Many Saturday Night Live cast members have said that they always dreamed of being on the show someday. Not Jon Lovitz.
"It never crossed my mind, honestly," he says. This includes his time spent in the famous Groundlings in the early 1980s. "I never went to the Groundlings thinking, 'This will help get me on Saturday Night Live.'"
He knew original cast member Lorraine Newman had been selected because of her work in the improv group, but Lovitz still wasn't making the connection.
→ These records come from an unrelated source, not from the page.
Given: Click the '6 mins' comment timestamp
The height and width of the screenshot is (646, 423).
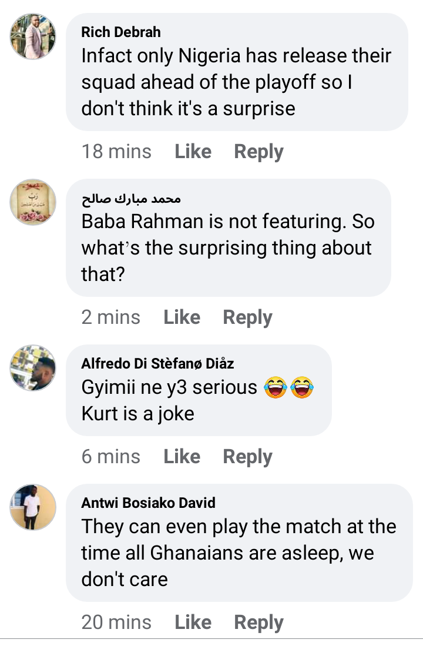Looking at the screenshot, I should pos(111,457).
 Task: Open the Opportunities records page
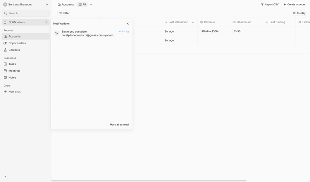coord(17,43)
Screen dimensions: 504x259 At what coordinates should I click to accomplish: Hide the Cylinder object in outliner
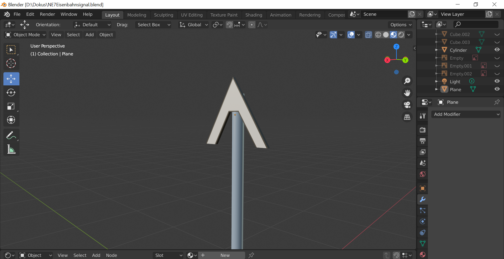pos(497,50)
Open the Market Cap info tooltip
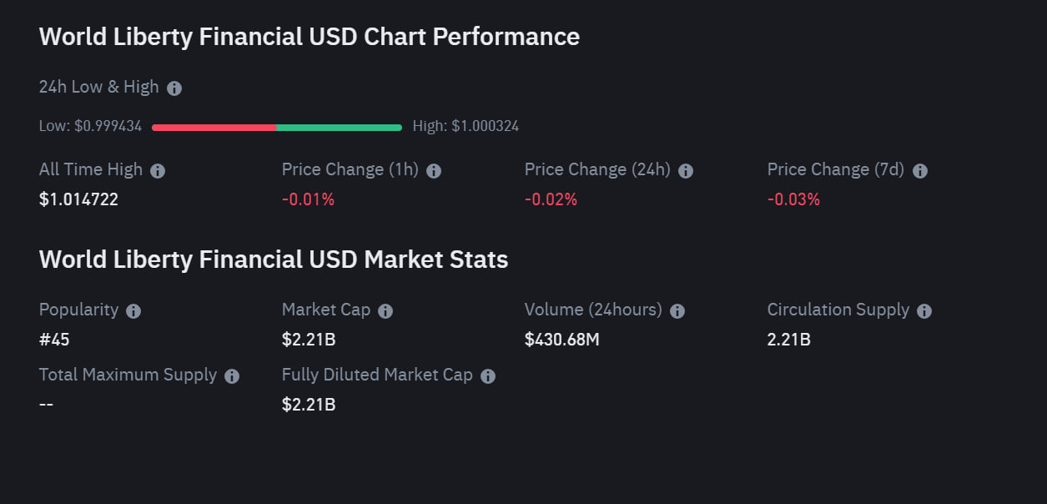The image size is (1047, 504). click(385, 310)
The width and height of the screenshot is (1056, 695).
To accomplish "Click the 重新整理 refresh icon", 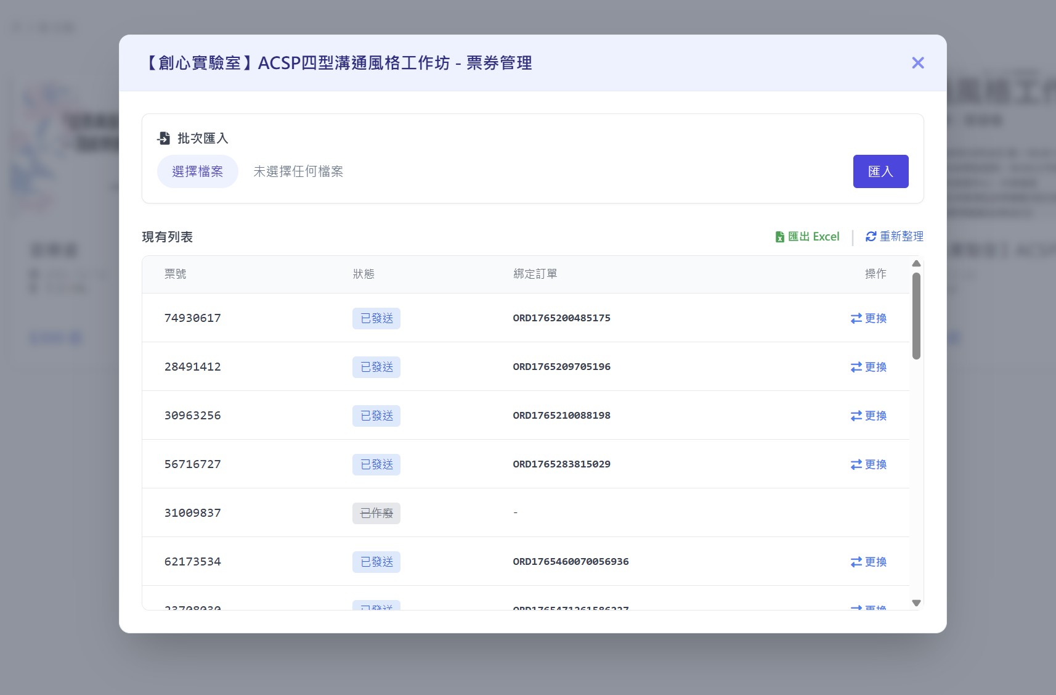I will 871,237.
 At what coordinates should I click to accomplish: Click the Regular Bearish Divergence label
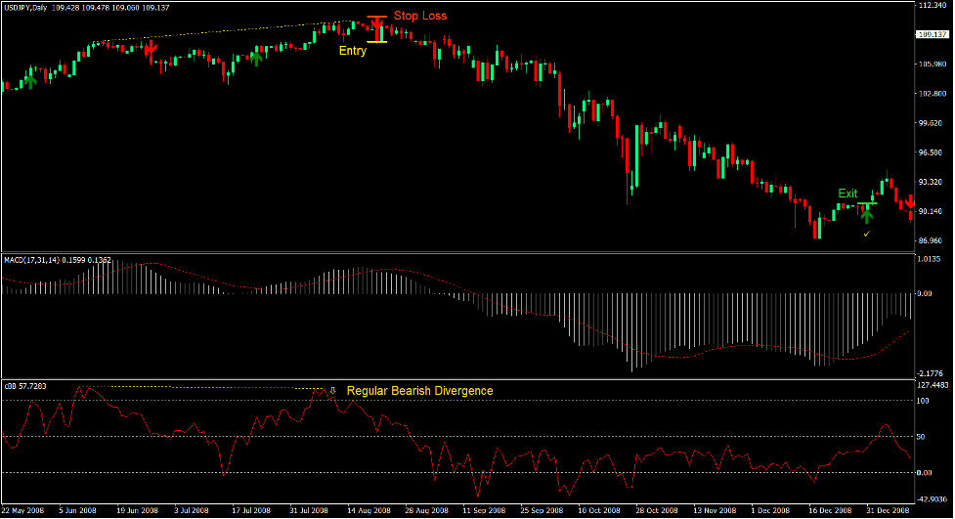[x=419, y=391]
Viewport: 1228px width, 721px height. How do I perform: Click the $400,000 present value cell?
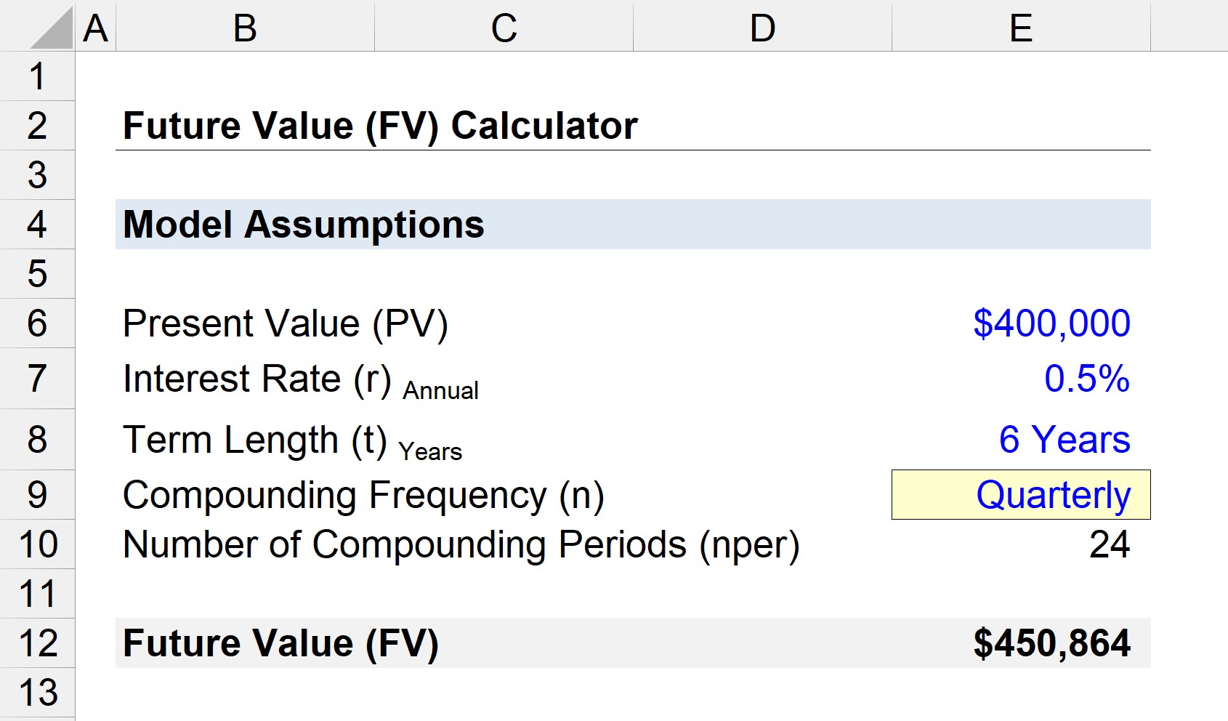(1021, 323)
After a successful appearance with the Groundlings on The Tonight Show, where he did his now famous liar character Tommy Flanagan, he got an agent who immediately set about trying get SNL's attention.
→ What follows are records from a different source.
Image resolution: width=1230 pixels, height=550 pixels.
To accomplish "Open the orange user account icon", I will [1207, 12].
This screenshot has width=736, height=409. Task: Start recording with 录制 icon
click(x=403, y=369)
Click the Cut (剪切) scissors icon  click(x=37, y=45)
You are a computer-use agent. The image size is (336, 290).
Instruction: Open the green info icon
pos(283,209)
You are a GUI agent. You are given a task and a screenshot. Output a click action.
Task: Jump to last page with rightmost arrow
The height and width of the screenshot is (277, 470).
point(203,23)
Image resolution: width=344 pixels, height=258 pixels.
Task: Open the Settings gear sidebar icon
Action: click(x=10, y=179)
"At the same time, Lorne Michaels was coming back to Saturday Night Live as producer, and he was looking for a new cast," he says. "They were looking at people in Chicago, Los Angeles, and New York."
Lovitz was recommended by The Tonight Show folks, and went to New York to audition. Charles Grodin, with whom Lovitz had co-starred in the film The Last Resort, and Lorraine Newman, who had befriended him, also suggested Lovitz to Michaels. "I really give those two credit for helping me get the show," he notes.
After a rocky first performance for Michaels and the rest of the show's cast and writers, Lovitz returned to the NBC offices the following day and did an impromptu bit with Randy Quaid, who was already in the cast. "I looked at him twice," recalls Lovitz, "and it made Al Franken laugh so hard. It was just a reaction. I wasn't trying to be funny. Al later told me, 'You were everything we didn't want in one person, but you were funny.'"
It was while on Saturday Night Live that he gave some advice to the kid sister of his best friend, who would later go on to be in the cast of Friends. "David Kudrow is like my brother," he says. "I met Lisa when I was 11 and she was maybe five."
While Lovitz was in college, Lisa became interested in acting. "I started telling her about it, and she was just my friend David's little sister. I'd never really talked to her at any great length."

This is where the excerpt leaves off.